Kelemahan Self Assesment System ini adalah dalam hal pengawasan ataupun
pemeriksaan kepada Wajib Pajak oleh Pemungut Pajak (Fiskus). Hal ini disebabkan karena
jumlah Wajib Pajak otomatis lebih banyak daripada Pemungut Pajak. Banyak Wajib Pajak
yang tidak mengerti benar bagaimana sebenarnya perhitungan pajaknya terutama pajak
tahunan. Sehingga akhirnya wajib pajak ini akhirnya menyerahkan perhitungan pajaknya
dengan menggunakan jasa keuangan untuk perhitungan pajaknya. Dengan keterampilan

perusahaan penyedia jasa keuangan ini dalam laporan keuangan Wajib Pajak lebih banyak
berada pada status “kurang bayar”. Fiskus akan menilai status “kurang bayar” tersebut
sebagai laporan keuangan yang wajar, karena status “kurang bayar” tersebut Wajib Pajak
tinggal membayar kekurangan kewajiban pajaknya. Dalam hal ini, Fiskus hanya akan
melakukan pemeriksaan kepada Wajib Pajak yang status pajak terhutangnya adalah “lebih
bayar”. Jika terjadi hal “lebih bayar” dalam suatu hutang merupakan hal yang aneh, sehingga
fiskus dapat menyimpulkan bahwa terjadi kesalahan dalam perhitungan oleh Wajib Pajak.
Status “lebih bayar” dapat mengakibatkan laporan keuangan Wajib Pajak diperiksa
laporan keuangan dan juga transksi keuangannya oleh petugas pajak, pada akhirnya Wajib
Pajak akan berpikir bagaimana agar laporan tersebut rapi dan pada akhir tahun statusnya
menjadi “kurang bayar”. Sehingga pada akhirnya laporan keuangan dibuat menjadi dua versi
yaitu laporan keuangan yang sebenarnya (laporan intern) dan laporan keuangan untuk
petugas pajak (laporan eksternal).

Dari uraian diatas bahwa permasalahan pajak tersebut dikarenakan karena kurangnya
pengawasan terhadap wajib pajak yang dikarenakan tidak sebandingnya petugas dengan
wajib pajak, yang tentunya jumlah wajib pajak yang lebih banyak dari petugas pajak akan
menimbulkan permasalahan. Solusi terbaik dari problematika perpajakan di Indonesia
tersebut ialah menjadi wajib pajak yang taat pajak dan tetap pada koridor yang telah
ditetapkan. Selain itu, petugas pajak yang memiliki mental tinggi dan tidak mudah tergoda

akan suap yang diberikan oleh Wajib Pajak yang nakal agar diloloskan status laporan
keuangan yang diberikan oleh Wajib Pajak, sehingga pada akhirnya juga merugikan Negara.

BAB III
PENUTUP

Kesimpulan
Pada dasarnya, sistem pemungutan pajak Self Assesment System merupakan sistem
yang menuntut agar wajib pajak sadar akan kewajiban pajaknya.
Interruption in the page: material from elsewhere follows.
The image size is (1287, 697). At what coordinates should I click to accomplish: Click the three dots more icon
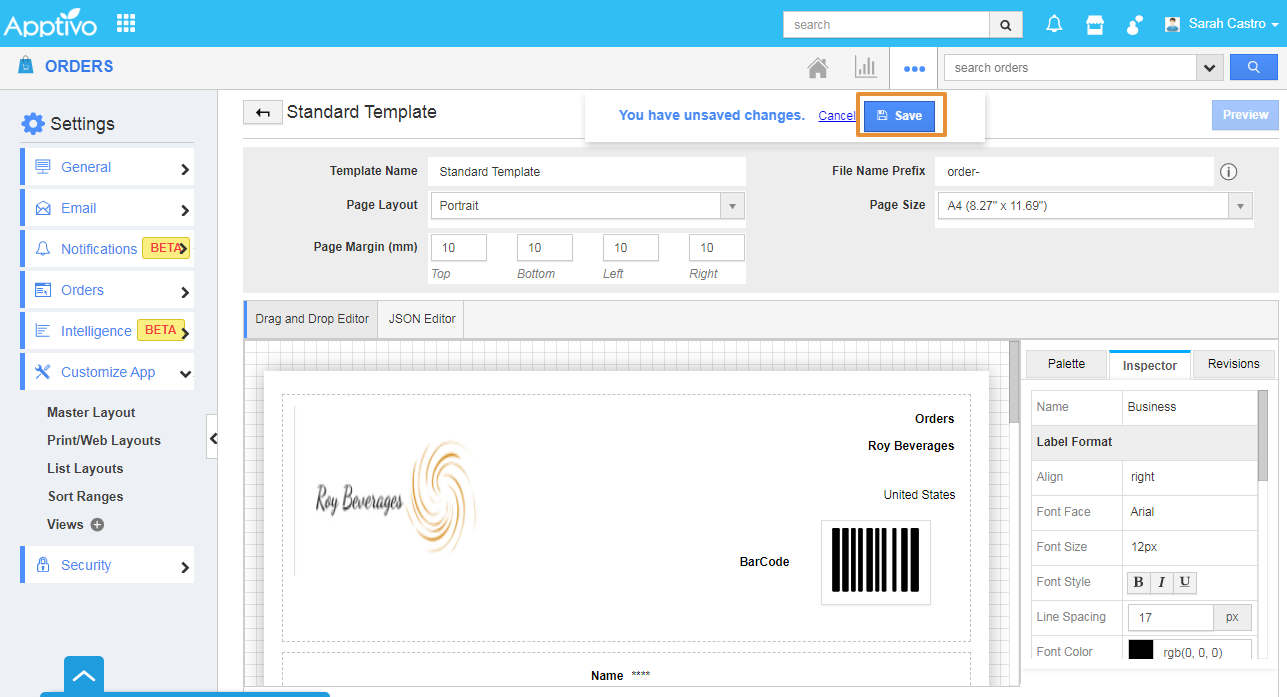914,68
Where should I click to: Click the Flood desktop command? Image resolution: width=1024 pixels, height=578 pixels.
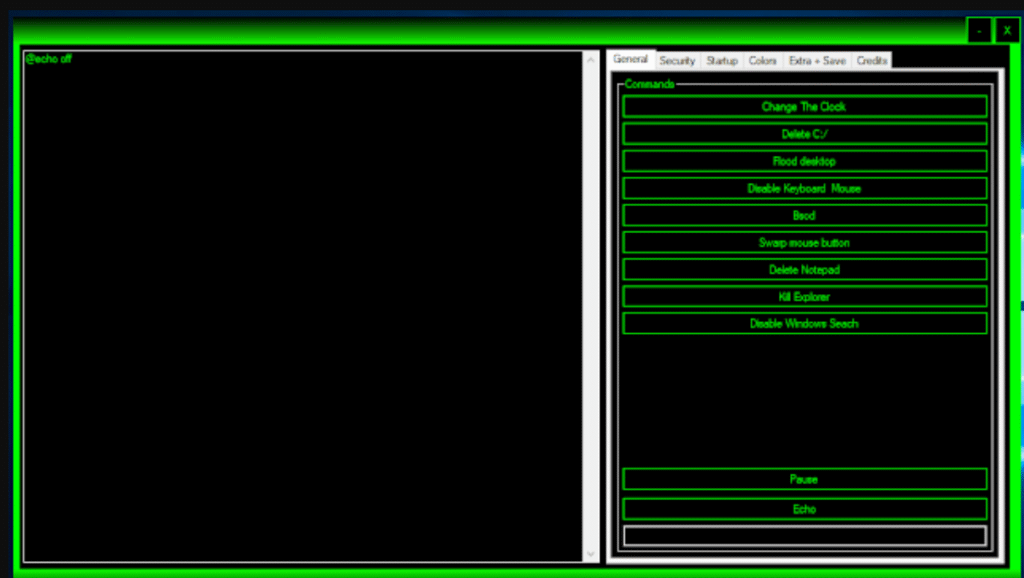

Wajib pajak bersikap
mandiri dalam hal penghitungan pajak yang dibebankan pada dirinya tersebut. Apabila wajib
pajak tidak memenuhi kewajiban-kewajiban pajak yang dibebankan kepadanya, menurut UU
Nomor 28 Tahun 2007 tentang Ketentuan Umum dan Tata Cara Perpajakan , maka wajib
pajak akan dikenakan sanksi berupa denda atau bunga tambahan dalam pajaknya. Self
Assesment System mewajibkan wajib pajak untuk lebih mendalami peraturan perundangundangan perpajakan yang berlaku agar Wajib Pajak dapat melaksanakan kewajiban
perpajakannya dengan baik. Dalam hal ini permasalahan yang terjadi di Indonesia tidak
memenuhi prinsip-prinsip keadilan. Sebagaimana seperti yang dilihat dari uraian diatas
tentang fiskus yang akan memeriksa laporan keuangan wajib pajak yang memiliki status
“lebih bayar” sedangkan bagi wajib pajak yang status laporan keuangannya “kurang bayar”
fiskus menganggap wajar hal tersebut. Sehingga memunculkan persoalan, wajib pajak harus
memenuhi status “kurang bayar” agar fiskus menganggap wajar laporan keuangannya.